Maar als bedrijven wel willen vasthouden aan een sollicitatieprocedure, zijn er veel eenvoudige aanpassingen die de procedure een stuk aangenamer maken voor kandidaten met autisme, zegt Meeuwessen. „De sleutel zit bij het wegnemen van stressfactoren.
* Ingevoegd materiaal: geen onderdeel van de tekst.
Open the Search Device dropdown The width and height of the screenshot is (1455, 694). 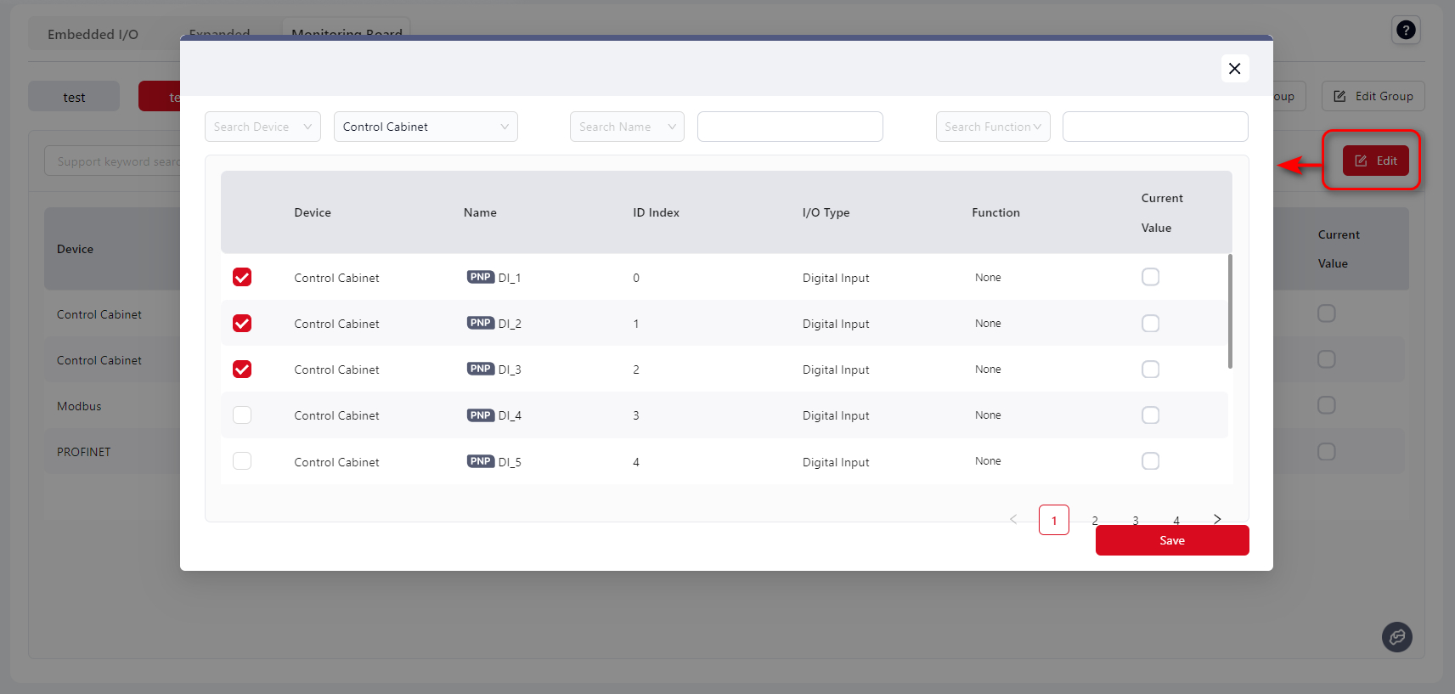(262, 127)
Je ziet het talent dan bovenkomen.” Bedrijven kunnen bijvoorbeeld stress wegnemen door een kandidaat voorafgaand aan het gesprek duidelijk uit te leggen wat ze ervan kunnen verwachten en door vast een vragenlijst op te sturen. „Mensen met autisme zijn meestal heel eerlijk, dus werkgevers hoeven niet te vrezen voor aangedikte antwoorden.”
Als je stressfactoren wegneemt, zie je het talent bovenkomen
Ook wat je vraagt maakt uit, zegt Meeuwessen. „‘Waar zie je jezelf over vijf jaar?’ of ‘Waarvoor kan ik je ’s nachts wakker maken?’ zijn heel ingewikkelde vragen voor een autistisch brein. Blijf bij de inhoud, dan kan iemand met autisme zijn talent laten zien.” Hetzelfde geldt voor assessments: de vraagstelling daarbij is meestal niet autismevriendelijk, zegt Meeuwessen. „Je moet dan kiezen uit multi-interpretabele antwoorden, daar gaat iemand met autisme op stuk. Het is voor hen juist belangrijk dat zaken concreet zijn.”
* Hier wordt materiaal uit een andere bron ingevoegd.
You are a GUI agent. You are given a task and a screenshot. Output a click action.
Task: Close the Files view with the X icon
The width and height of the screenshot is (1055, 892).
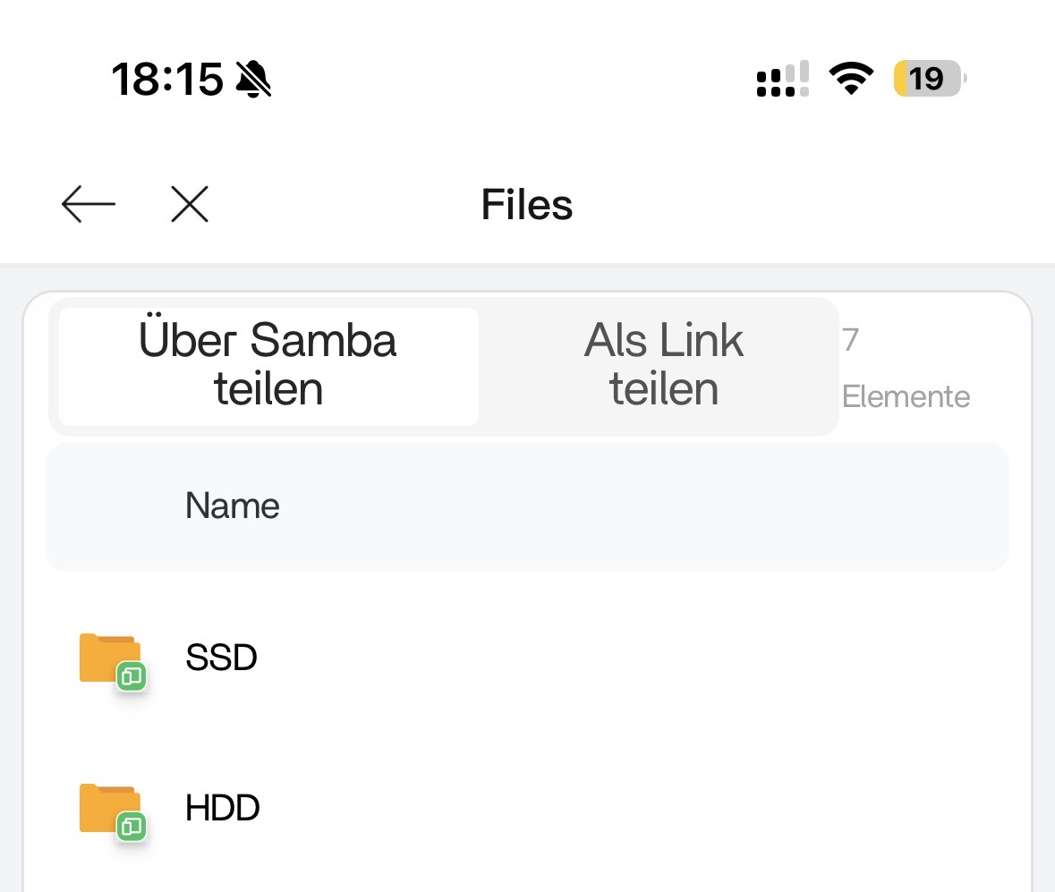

Het helpt ook als degene die de sollicitatie afneemt zichzelf als eerste voorstelt, dan weet de kandidaat met autisme wat van een introductie wordt verwacht, adviseert Meeuwessen. Het kan volgens haar ook goed werken om de sollicitatie zittend naast elkaar af te nemen, of tijdens een wandeling, omdat elkaar in de ogen kijken ook een afleidende prikkel kan zijn voor neurodivergente mensen. „En durf af en toe stiltes te laten vallen”, adviseert Meeuwessen. „Een autistisch brein heeft soms even schakeltijd nodig. We zijn geneigd die stilte meteen op te vullen, terwijl de ander de prikkel nog aan het verwerken is.”
Of je autisme wel of niet moet vermelden tijdens een sollicitatie blijft een dilemma, zegt Begeer. Het wel vertellen kan vooroordelen oproepen, bijvoorbeeld als een werkgever denkt dat iemand door zijn autisme niet geschikt is voor een sociaal beroep. Werkgevers kunnen echter ook boos zijn als iemand het niet vertelt. „Ik zou willen dat je het altijd kunt vertellen, maar de situatie verschilt van persoon tot persoon.”
Dus
Werkgevers die kandidaten met autisme willen bereiken, moeten zelf een stap zetten, want het standaard sollicitatieproces is niet ontworpen voor neurodivergente mensen. Werkgevers kunnen bijvoorbeeld de diploma-eis uit de vacaturetekst halen en de vragen voor een sollicitatiegesprek vooraf opsturen met een duidelijke instructie over hoe het gesprek zal verlopen. Ook kunnen ze een assessment vervangen door een praktische opdracht. Daar hebben ze zelf baat bij, want een bedrijf kan veel aan autistische werknemers hebben, zeker gezien de huidige krappe arbeidsmarkt.